Unfortunately, this is the industry consumed with itself and zero and doesn’t know how dumb it is.
This is the industry whose global mantra is zero!
One of the reasons why the safety industry is so religious is because it knows nothing about its own religiosity. It doesn’t even know when its discourse is religious or its semiotics are religious.
- This is how we end up with an industry that comprehends harm and injury as ‘evil’.
- This is how we end up with an industry than never speaks about fallibility.
- This is why we end up with inquisitions about minor injuries.
- This is why we end up with so much zealotry in safety.
The first rule about culture is to not start with safety. Any focus on safety as a foundation corrupts anything that follows.
I think Dekker was right, safety has become a priesthood (https://safetydifferently.com/the-safety-profession-can-be-like-a-priesthood/). And the High Priest is a Behaviourist. This is why Safety is so cult-ic.
Just ask the safety presenter or writer on culture about their studies and experience or if have they read any of these:
- Barry, J., (1999). Art, Culture and the Semiotics of Meaning. St Martin’s Press. New York.
- Bourdieu, P., (1997). Culture and Power. University of Chicago Press. New York.
- Eschin, S., and Gurung, A., (2009). Culture and Mental Health, Sociocultural Influences, Theory and Practice. Wiley-Blackwell. London.
- Jourdan, C., and Tuite, K., (eds.). (2006) Language, Culture and Society. London.
- Lotman, J., (2013) The Unpredictable Workings of Culture. TLU Press. Tallinn.
- Mclaren, P., (1995). Critical Pedagogy and Predatory Culture. London.
- Mulhern, F., (2000). Culture/Metaculture. London.
- Oswell, D., (2006). Culture and Society. London.
- Shore, B., (1996) Culture in Mind, Cognition, Culture, and the Problem of Meaning. Oxford University Press.
- Story, J., (2021). Cultural Theory and Popular Culture, An Introduction. (ninth edition). Routledge. London.
You know already that the answer is going to be no.
Perhaps ask a safety presenter or writer in culture about their experience with First Nations people and Anthropology.

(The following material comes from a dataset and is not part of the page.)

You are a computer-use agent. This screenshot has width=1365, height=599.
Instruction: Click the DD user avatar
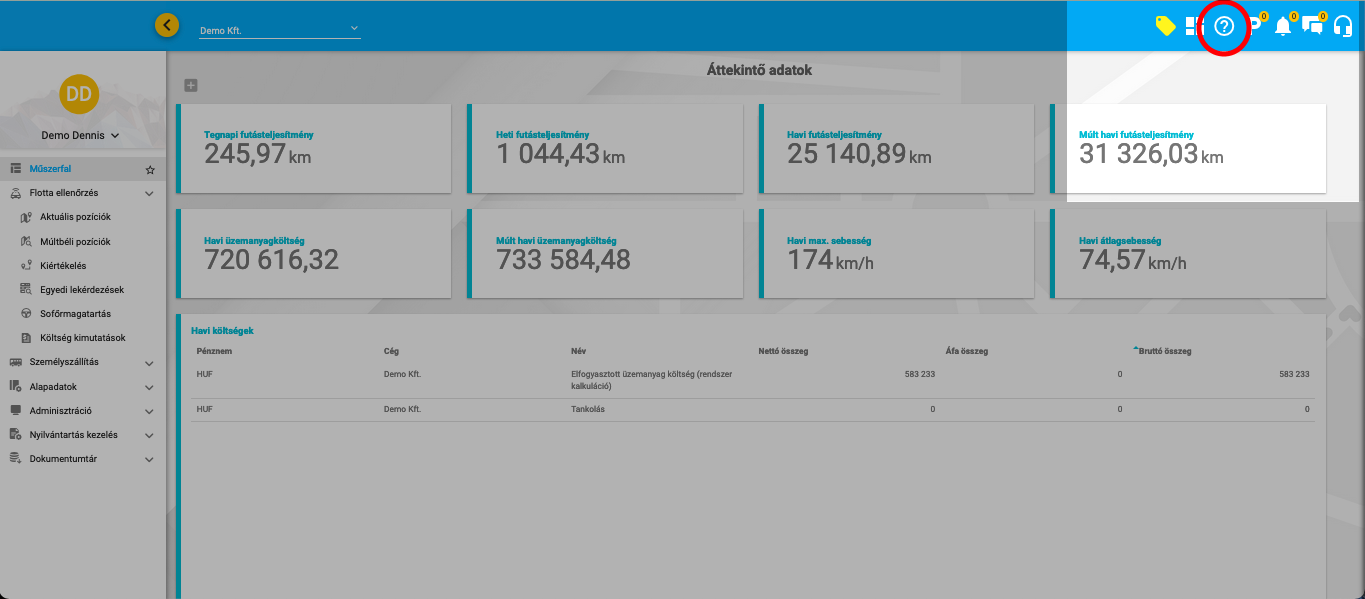pos(79,94)
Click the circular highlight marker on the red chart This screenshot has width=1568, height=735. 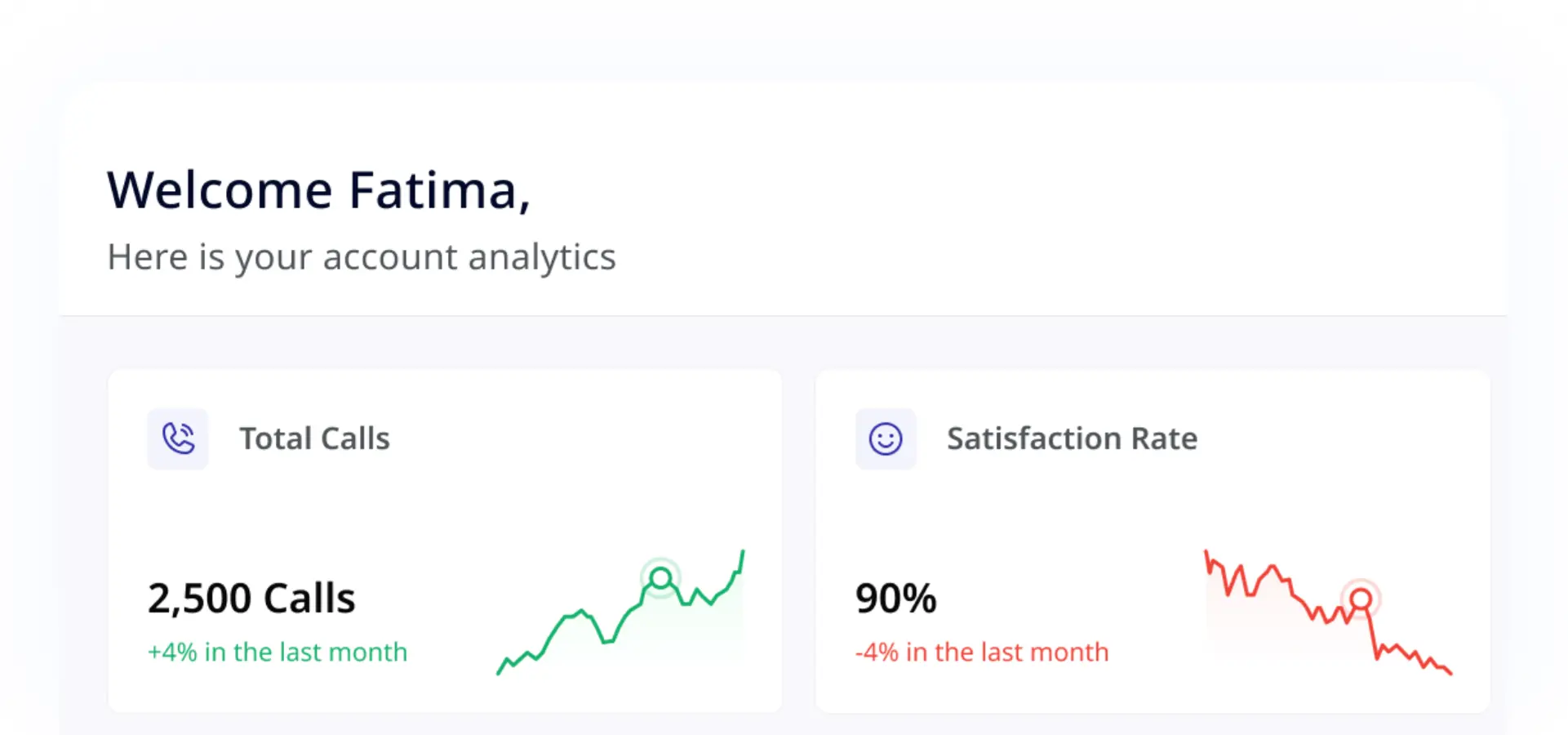click(1360, 599)
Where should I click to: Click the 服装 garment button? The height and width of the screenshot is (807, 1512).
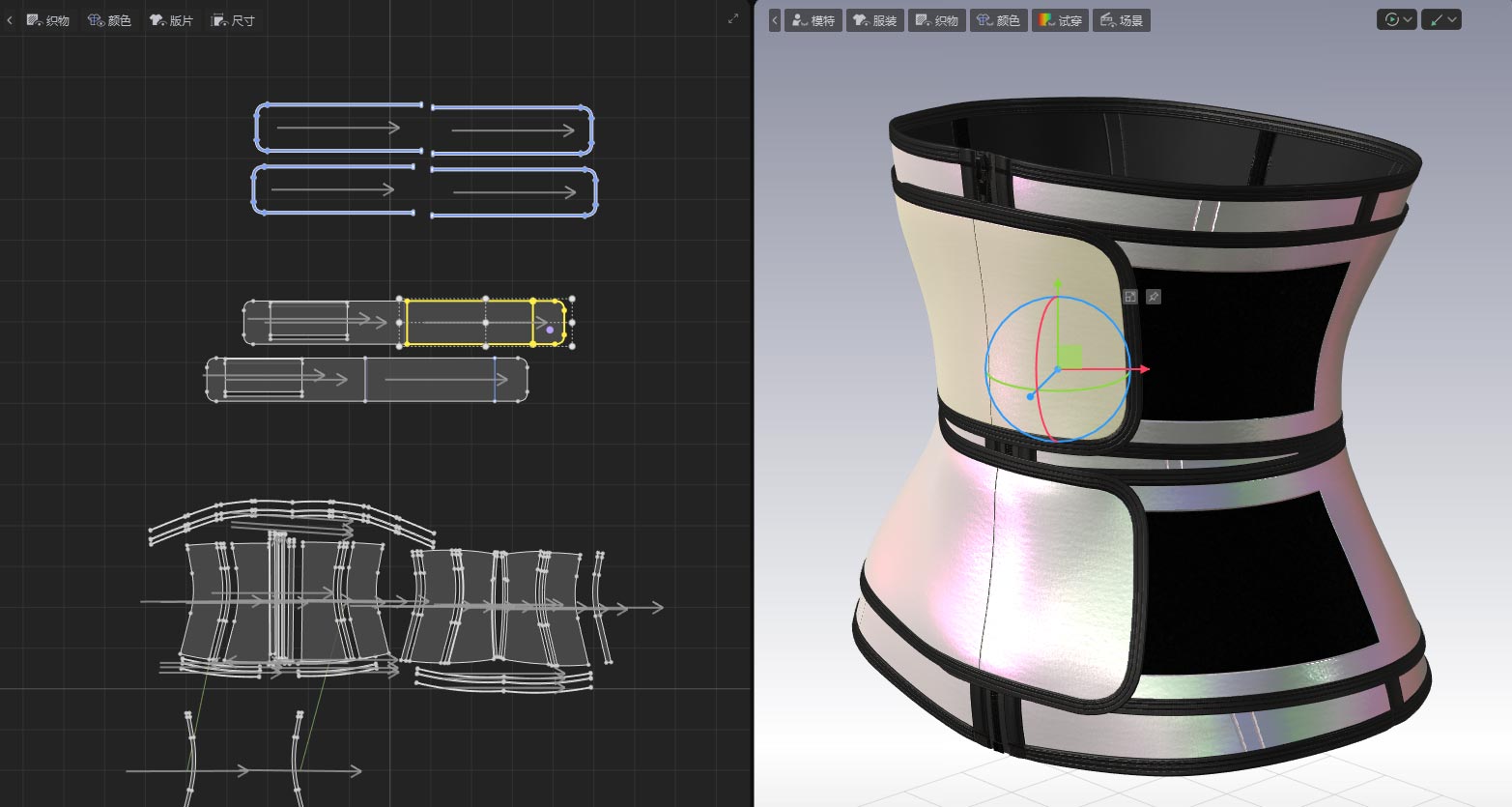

These questions could go on and on but they don’t seem to matter to safety.
Perhaps the best place to start if you want to know about culture is the list above NOT a safety source.
If you want to be religious about safety then go for it, but don’t tell me that safety is a secular activity. Such a claim is denied by all the evidence.

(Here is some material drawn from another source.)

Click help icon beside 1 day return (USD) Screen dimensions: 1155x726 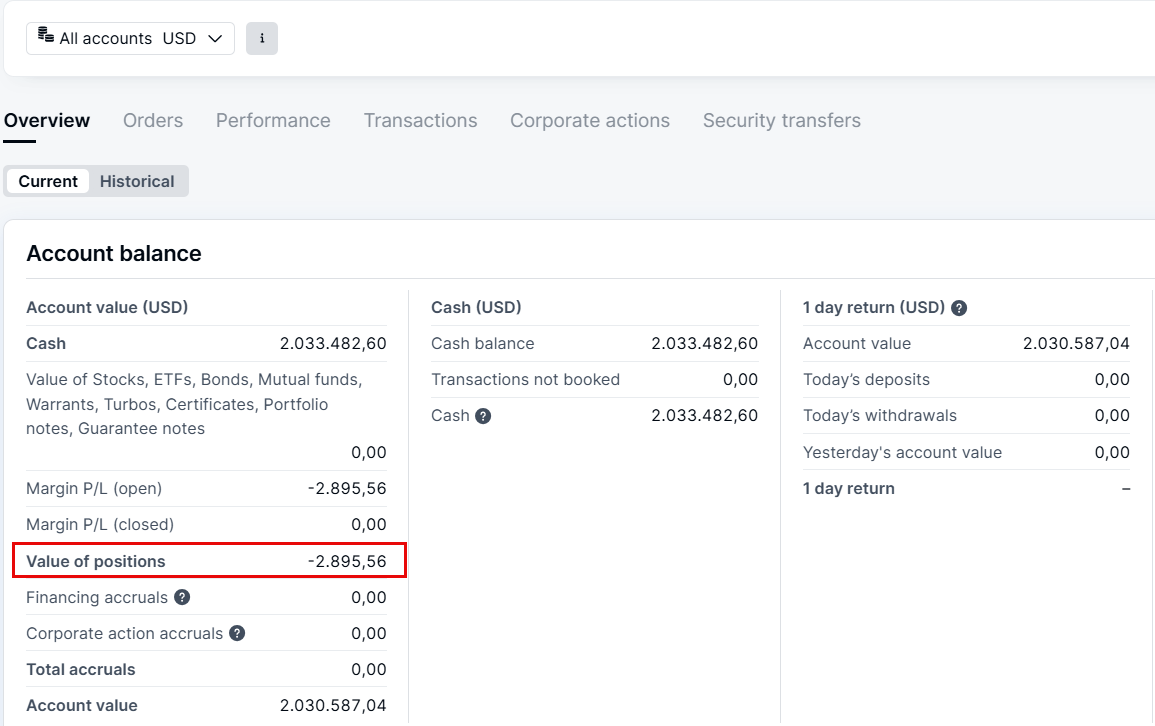[x=959, y=308]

If you don’t want to be religious about safety then the first thing one has to reject is the god of safety, Zero!
Prasanna Kumar Pujapanda says
Most of the words used above is difficult to understand for most of the readers with limited vocabulary.Please make it simple,sp that people can understand better, follow the author’s and implement it in their workplace.
Rob Long says
The pictures tell the story. There is plenty of simple and clear material published by SPoR that helps you implement a better approach to risk in the workplace that this religious stuff.